# Which HK model for beginner...P30 or USP (9mm)?



## goldenXD

Hi,

I am about ready to purchase my first semi auto. I already own two SW revolvers.

This pistol is solely for fun range use, and I am trying to decide between the P30 or UPS, in 9mm. Which model would be best for
range use, and the most safest also? I am a lefty shooter also.

Thanks


----------



## jakeleinen1

You can't go wrong with either...

The P30 is the more up to date model from Heckler and Koch... Ergonomics are better
However, the USP is a classic design. I own a USP-C. I got the USP for the classic design.
Youll find a USP online for cheaper than a P30 as well.

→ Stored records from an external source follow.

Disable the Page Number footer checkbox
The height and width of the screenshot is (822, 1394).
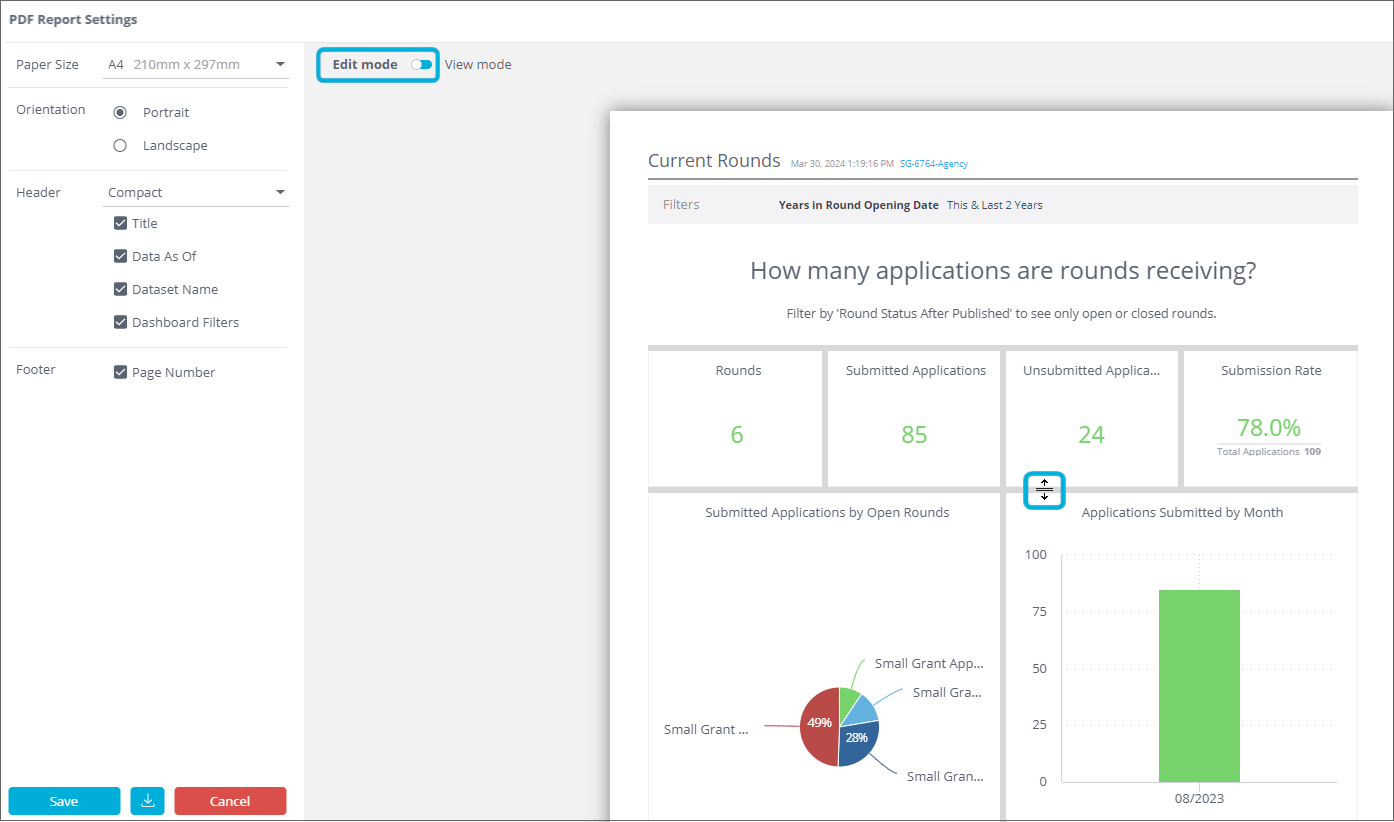(121, 373)
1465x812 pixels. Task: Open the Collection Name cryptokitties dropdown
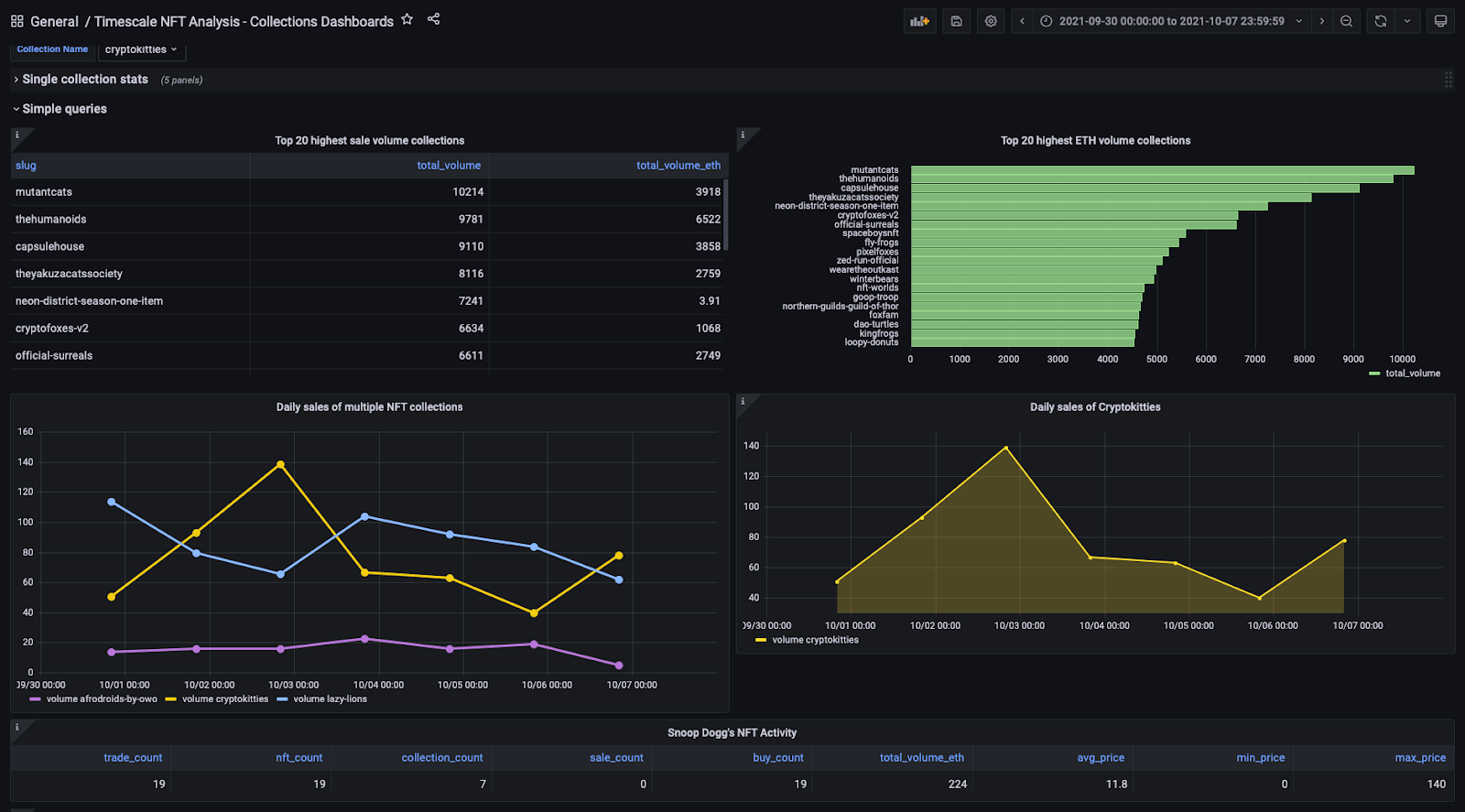pos(140,49)
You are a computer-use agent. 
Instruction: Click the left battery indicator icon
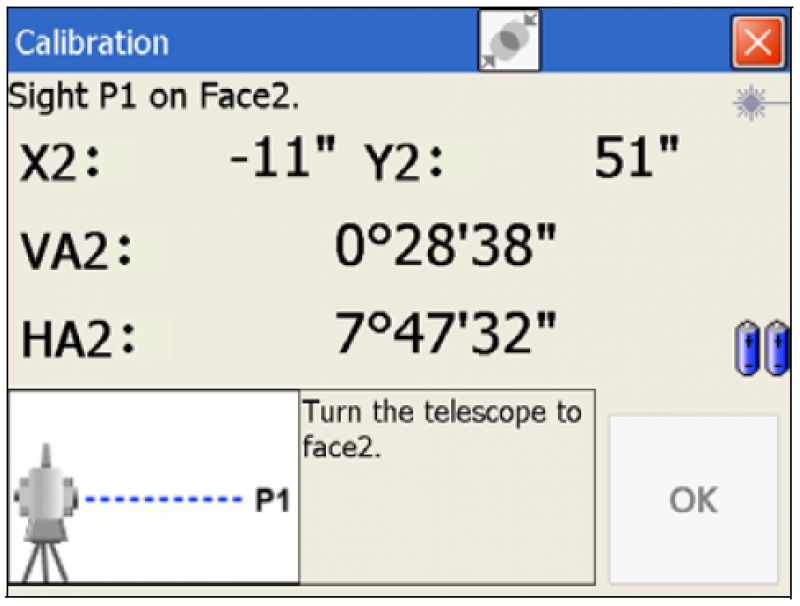745,350
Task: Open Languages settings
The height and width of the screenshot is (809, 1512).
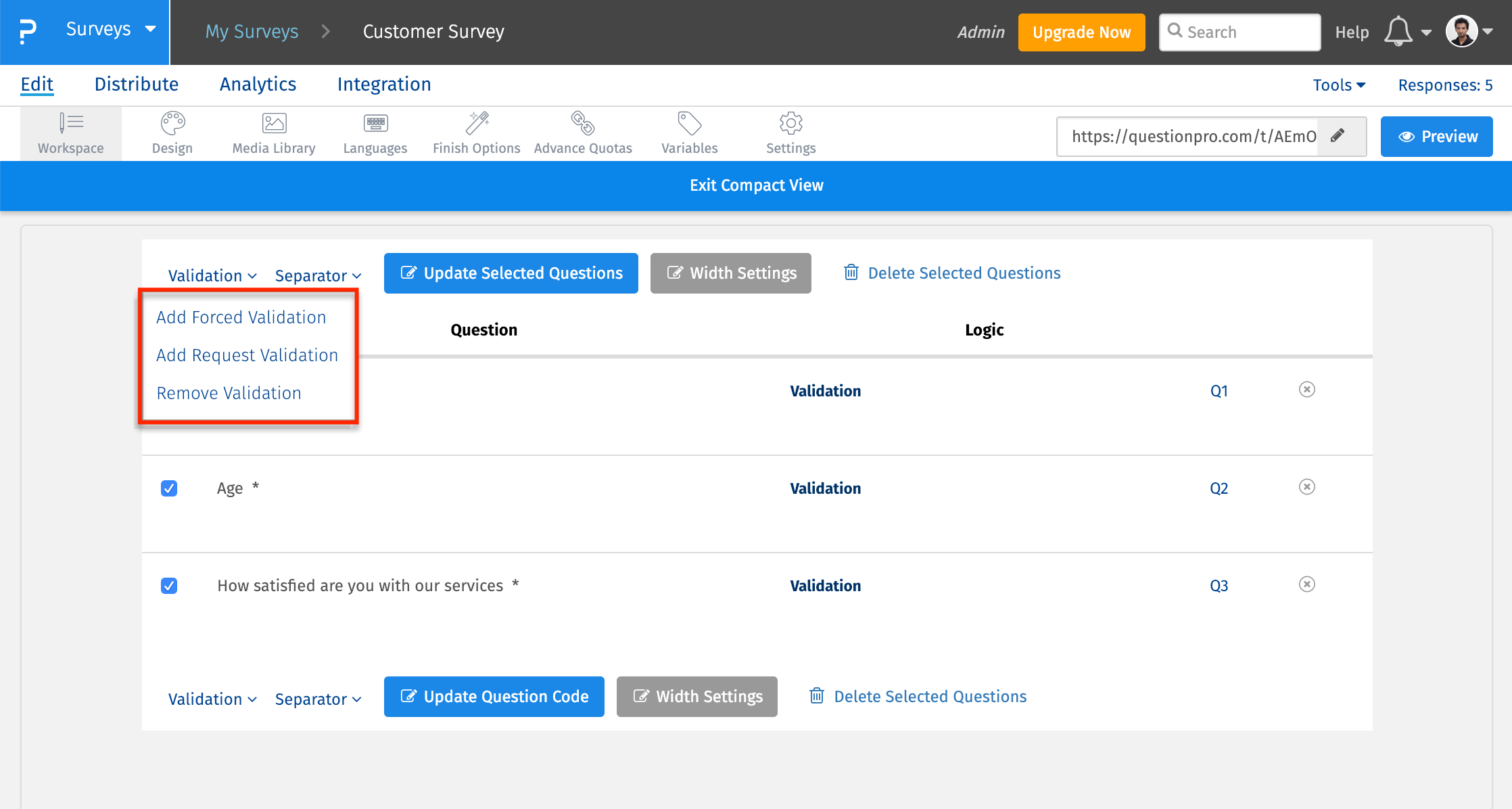Action: click(x=375, y=133)
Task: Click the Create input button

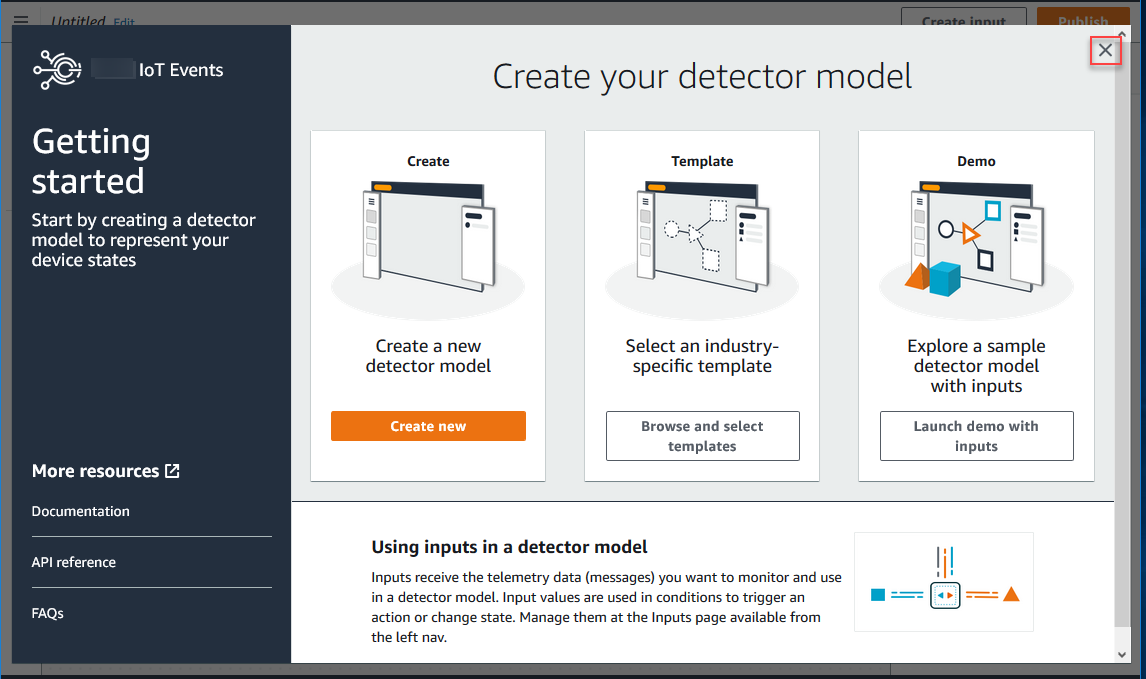Action: tap(964, 20)
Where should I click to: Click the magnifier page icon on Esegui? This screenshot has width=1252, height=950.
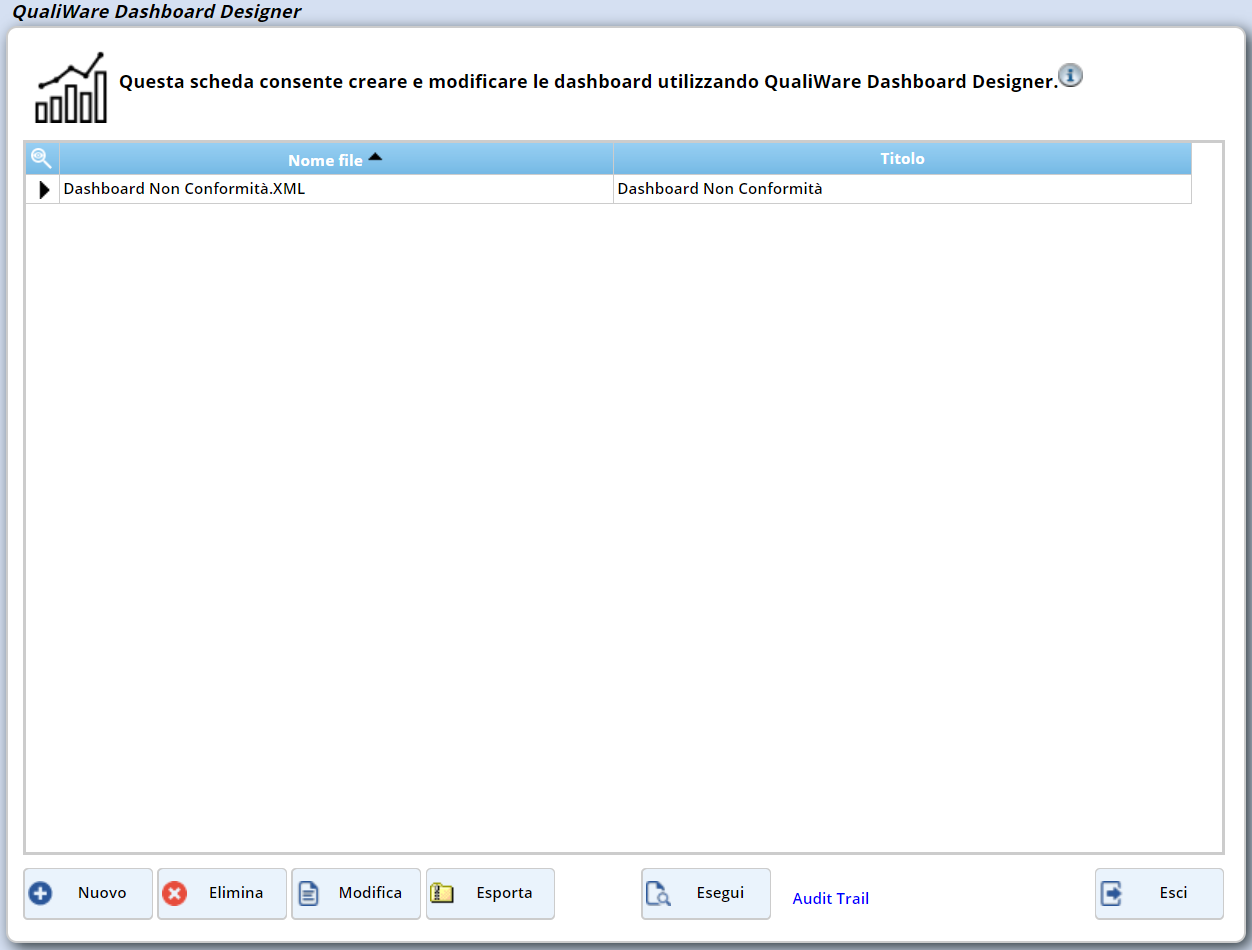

Both are equal in reliability (super duper reliability) and have more likeness then differences

If I had to do it all over again, I might have gone with the P30 (was unaware the model existed at the time) but if you cant decide there are a handful of other pistols you could look at too. A Sig Sauer P226, Glocks, etc.  But HK is an amazing brand. Hope this helps


----------



## swampcrawler

i shoot the HK45, which is very similar to the p30 but chambered in 45acp. as Jake said, they are both fantastic weapons. the reason i fell in love with the HK45 was the ergonomics. it fits the hand perfectly, and i find the p30 to do the same.

basicly, both are awsome pistols, and realy all i can suggest is that you go to a gun shop and handle bot of them to see what weapon fits your hand better.


----------



## Blkhawk73

Relatively the same basic design so just choose whichever fits YOU best, which fits YOUR hand best and feels best to YOU.


----------